Socialistelucide a dit…

Coeur socialiste,
Au-delà de l'analyse comparative de la personnalité de chacun des Patrick (dont je vous laisse la responsabilité), il y a deux choses incontestables :
- L'un a fait ses preuves dans sa capacité de l'emporter à Nice (Mottard), l'autre pas. Je dirais même, au contraire, tant les résultats qu'Allemand obtient élection après élection sont en deça de ce que l'on peut attendre dans les secteurs dans lesquels il se présente. Il est très facile de le constater en faisant la comparaison entre ses résultats personnels et ceux faits par la gauche dans les scrutins où il n'est pas impliqué à titre personnel. Il fait systématiquement moins bien, alors que Mottard fait systématiquement plus. Cela montre que ce dernier a nettement plus de chances de l'emporter contre Peyrat ou qui que ce soit d'autre à droite.
- Le diviseur, dans cette affaire, c'est bien Allemand. Pourquoi ne continuerait-il pas à développer les compétences que vous lui prêtez (peut-être est-il effectivement un bon technicien) au conseil régional ? Il y aurait là un partage des rôles dans le plus grand intérêt du PS. Non seulement diviseur, mais aussi agresseur : je pourrais vous renvoyer à certaines de ses citations dans la presse attaquant Mottard depuis plusieurs mois, ce que n'a pas fait ce dernier. Dénigrement systématique du travail de Nice plurielle, critique de la campagne municipale de 2001 (ce qui, entre nous, fait mourir de rire l'électeur moyen)... ça lui enlève au moins une des qualités que vous lui prêtez : l'honnêteté (je me situe sur le plan intellectuel).

Laurent Weppe a dit…

Aleeeeeeeeeeeeeeerte

Au cas où certains l'auraient oublié, il existe déjà une bonne douzaine de sites, blogs, forums divers et variés qui ont servit de champs de bataille entre pro-Mottard et pro-Allemand, et ce, pour le plus grand plaisir de ceux qui ne veulent voir ni l'un, ni l'autre, dans le fauteuil de maire de Nice....

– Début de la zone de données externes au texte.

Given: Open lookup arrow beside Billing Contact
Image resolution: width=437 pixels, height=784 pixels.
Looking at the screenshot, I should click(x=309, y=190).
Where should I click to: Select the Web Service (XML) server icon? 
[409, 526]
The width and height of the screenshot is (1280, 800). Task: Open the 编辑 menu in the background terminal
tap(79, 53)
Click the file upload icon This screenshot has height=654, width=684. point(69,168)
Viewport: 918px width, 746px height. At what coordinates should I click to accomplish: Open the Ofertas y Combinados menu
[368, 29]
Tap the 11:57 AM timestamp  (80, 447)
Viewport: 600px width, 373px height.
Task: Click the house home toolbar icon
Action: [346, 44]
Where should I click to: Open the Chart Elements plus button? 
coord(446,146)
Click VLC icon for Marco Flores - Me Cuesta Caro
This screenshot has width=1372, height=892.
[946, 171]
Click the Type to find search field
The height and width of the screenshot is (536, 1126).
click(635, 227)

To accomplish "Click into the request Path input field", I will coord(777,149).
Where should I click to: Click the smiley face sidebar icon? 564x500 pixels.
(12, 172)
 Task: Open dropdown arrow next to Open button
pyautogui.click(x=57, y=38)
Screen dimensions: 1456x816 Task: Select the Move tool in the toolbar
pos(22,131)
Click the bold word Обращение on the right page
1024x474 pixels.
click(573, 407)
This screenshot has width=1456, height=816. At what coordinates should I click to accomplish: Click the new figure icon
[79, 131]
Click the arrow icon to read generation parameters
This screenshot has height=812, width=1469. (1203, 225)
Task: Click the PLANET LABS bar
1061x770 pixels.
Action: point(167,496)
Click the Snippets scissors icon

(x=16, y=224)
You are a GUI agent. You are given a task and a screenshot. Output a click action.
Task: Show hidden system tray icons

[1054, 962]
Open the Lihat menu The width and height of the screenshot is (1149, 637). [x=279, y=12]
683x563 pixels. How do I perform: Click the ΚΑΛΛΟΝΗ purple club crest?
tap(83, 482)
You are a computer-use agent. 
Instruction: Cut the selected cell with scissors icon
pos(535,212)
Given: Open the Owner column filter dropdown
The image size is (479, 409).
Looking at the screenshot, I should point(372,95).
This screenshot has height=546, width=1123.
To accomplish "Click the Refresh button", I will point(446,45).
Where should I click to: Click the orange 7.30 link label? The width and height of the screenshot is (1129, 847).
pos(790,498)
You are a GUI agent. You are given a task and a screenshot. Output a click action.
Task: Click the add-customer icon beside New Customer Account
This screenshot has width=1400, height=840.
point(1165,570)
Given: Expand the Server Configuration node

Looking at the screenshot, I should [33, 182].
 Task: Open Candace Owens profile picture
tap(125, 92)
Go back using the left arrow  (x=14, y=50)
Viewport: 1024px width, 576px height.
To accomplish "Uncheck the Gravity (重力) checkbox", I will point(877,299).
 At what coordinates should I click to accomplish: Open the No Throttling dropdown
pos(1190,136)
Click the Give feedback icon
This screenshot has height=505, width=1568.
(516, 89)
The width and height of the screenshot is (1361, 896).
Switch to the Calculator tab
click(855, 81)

Ces affrontements de militants/sympathisants sont, pour dire les choses un peu brutalement, inintéressantes au possible, elles représentent à court terme une invitation à la mauvaise foi, aux insultes plus ou moins subtiles (plutôt moins que plus) et finalement une stérilisation complète de tout débat.

D'autant plus que ni la réunion de mercredi, ni le résumé sur le blog n'avaient pour but à l'origine de conter exclusivement le fabuleux destin de Patrick Mottard, mais l'histoire du PS niçois, ce qui englobe plus qu'un ou deux élus locaux.